Oh Hi – a scathing and wild satire on dating

Logan Lerman and Molly Gordon in "Oh, Hi!" (Photo provided by Sony Pictures Classics) Logan Lerman and Molly Gordon in “Oh, Hi!” (Photo provided by Sony Pictures Classics) Credit: Sony Pictures Classics

I do like dark satire—and when it’s done well, there’s nothing more cathartic. Oh, Hi! isn’t perfect, but it commits hard to its tone, and I appreciate the audacity of that. Writer-director Sophie Brooks clearly has something to say about gender roles, dating clichés, and the way post-breakup narratives get warped—and she says it through a wild, unhinged lens that made me laugh, wince, and nod in uncomfortable recognition.

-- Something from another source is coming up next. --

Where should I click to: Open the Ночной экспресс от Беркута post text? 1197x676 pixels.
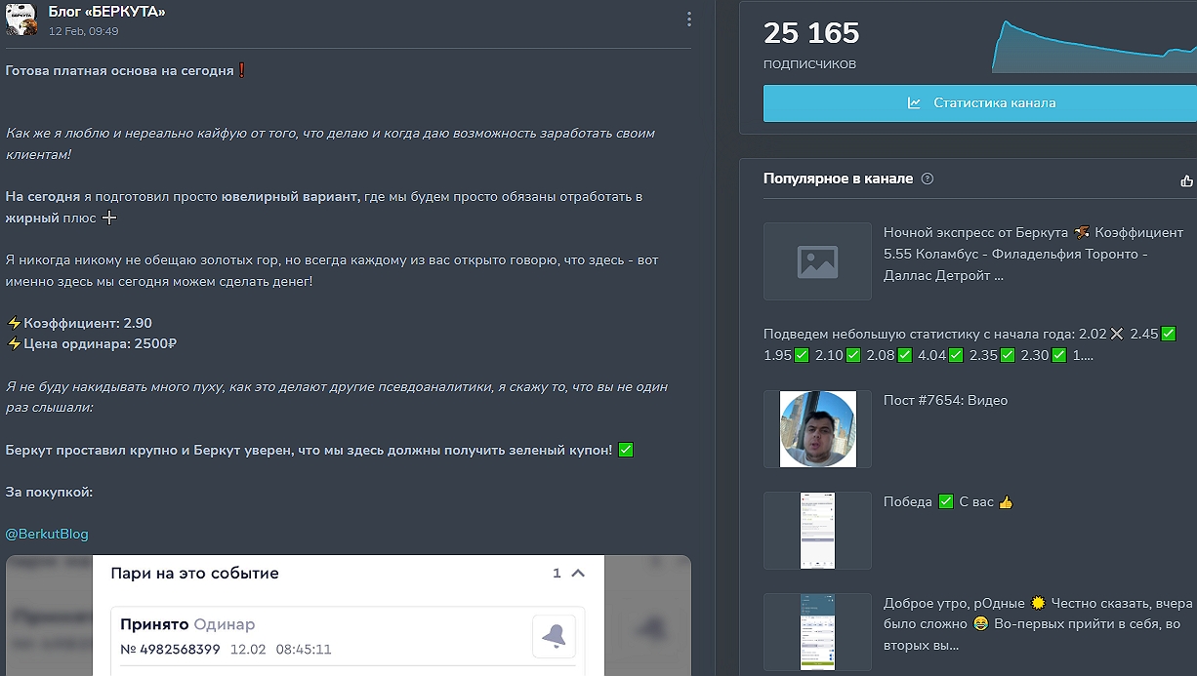click(x=1033, y=254)
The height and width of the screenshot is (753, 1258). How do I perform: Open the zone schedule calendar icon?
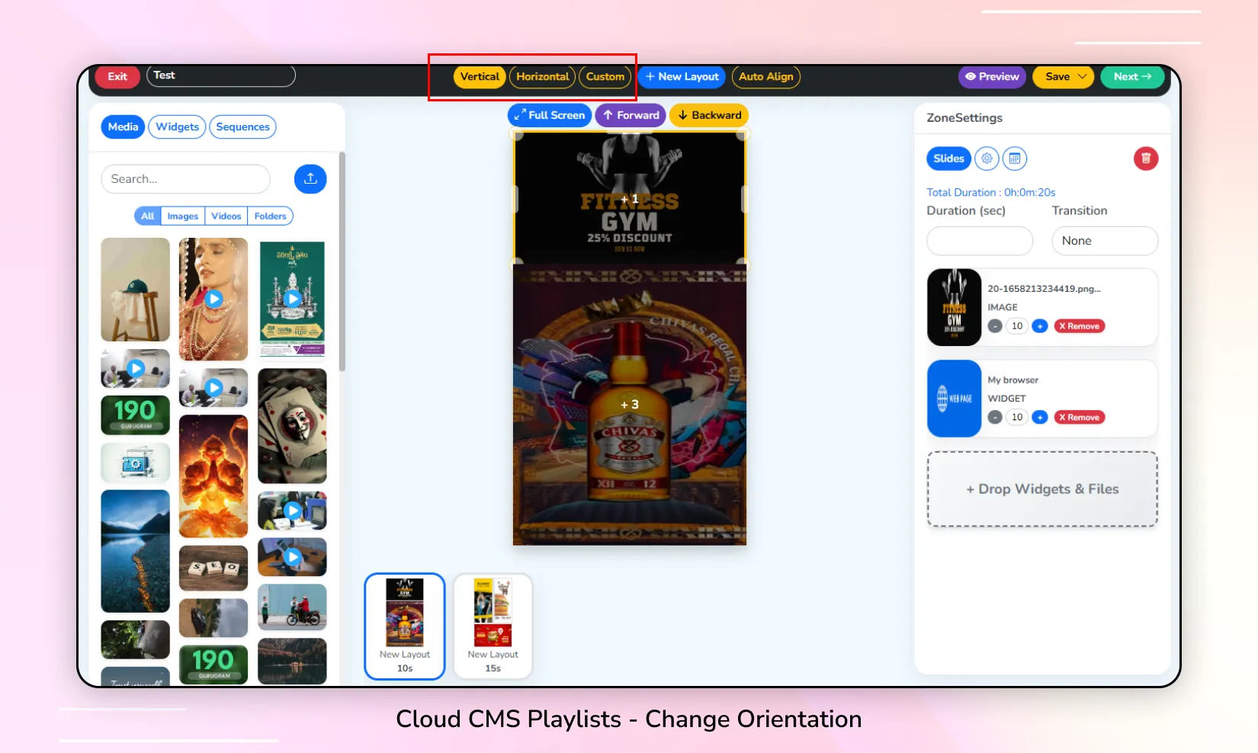(x=1014, y=159)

The setup is deceptively simple: Iris (Molly Gordon) and Isaac (Logan Lerman) take a romantic weekend trip, complete with cooking, sex, and the illusion of compatibility. But when Iris casually refers to them as a couple, Isaac freezes and hits her with the dreaded: “I’m not really looking for a relationship right now.” A fight follows. And then Iris, in a move both petty and theatrical, storms out—leaving Isaac tied to the bed. For a long, long time.

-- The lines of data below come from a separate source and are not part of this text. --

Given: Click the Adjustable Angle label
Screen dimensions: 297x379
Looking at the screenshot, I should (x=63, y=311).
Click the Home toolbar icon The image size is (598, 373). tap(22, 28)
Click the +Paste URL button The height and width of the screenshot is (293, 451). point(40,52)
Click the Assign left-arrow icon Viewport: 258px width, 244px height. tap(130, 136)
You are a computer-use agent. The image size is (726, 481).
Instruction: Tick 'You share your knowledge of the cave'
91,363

From that moment, Oh, Hi! turns into a hall of mirrors reflecting every toxic dating trope and online self-help cliché. Gordon is electric as Iris. She plays heartbreak like it’s performance art—shifting from wounded to vengeful to eerily zen with a deranged grin. What could’ve been a one-note “crazy girlfriend” parody becomes something stranger and smarter, thanks to Gordon’s willingness to push the character off a cliff and keep going.

Logan Lerman is just as vital to the film’s rhythm. Isaac isn’t blameless—he flirts with strangers, keeps secrets, and plays emotional hot potato—but Lerman sells his discomfort with enough nuance that you almost sympathize, even while he’s lying in his own mess, literally. Their chemistry is sharp, uncomfortable, and increasingly surreal.

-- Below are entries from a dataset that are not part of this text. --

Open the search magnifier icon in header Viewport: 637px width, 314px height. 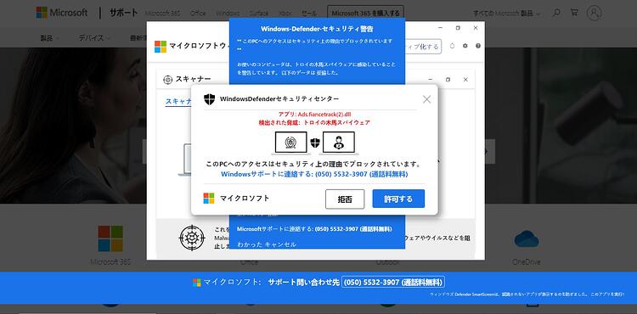point(556,13)
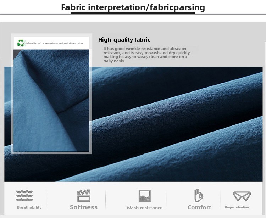
Task: Click the Shape retention text label
Action: (237, 207)
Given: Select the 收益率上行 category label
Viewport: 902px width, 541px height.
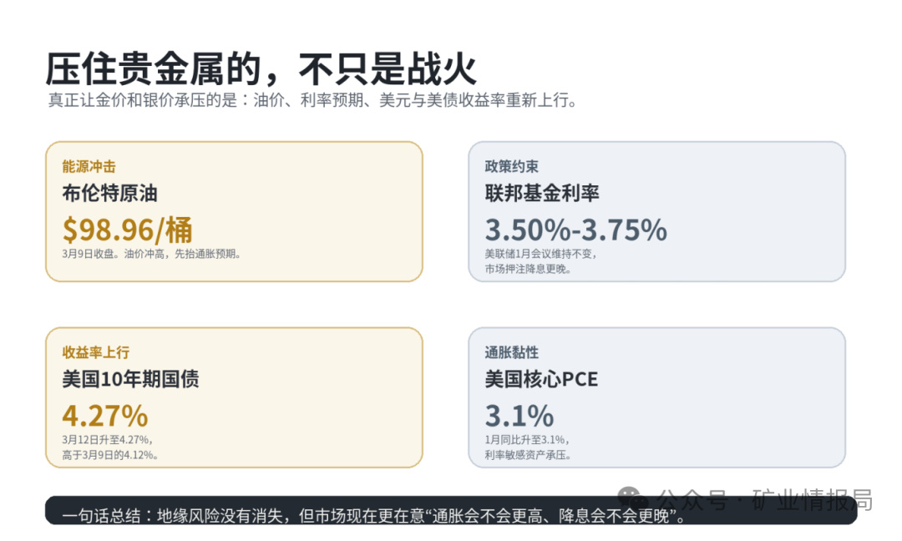Looking at the screenshot, I should 95,352.
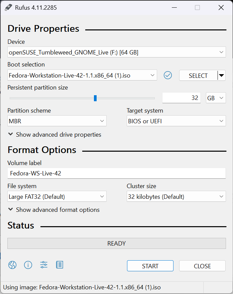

Cristin Milioti and Steve Zissis round out the tight cast with memorable, offbeat turns. Milioti’s fruit stand flirtation adds an eerie layer to Isaac’s wandering attention, while Zissis’s grinning “love guru” is a deadpan takedown of pseudo-spiritual dating advice. Every moment he’s onscreen feels like a TED Talk gone feral.

Oh, Hi! is unafraid to get weird, and its absurdity is a feature, not a bug. Whether Iris is interpreting a BuzzFeed quiz like it’s sacred scripture or forcing Isaac to reenact rom-com tropes with her, the film knows how ridiculous it all is. That’s what makes it work.

It may not land every satirical punch, but Oh, Hi! goes for it. For those of us who enjoy smart, messy, subversive comedy, that’s more than enough.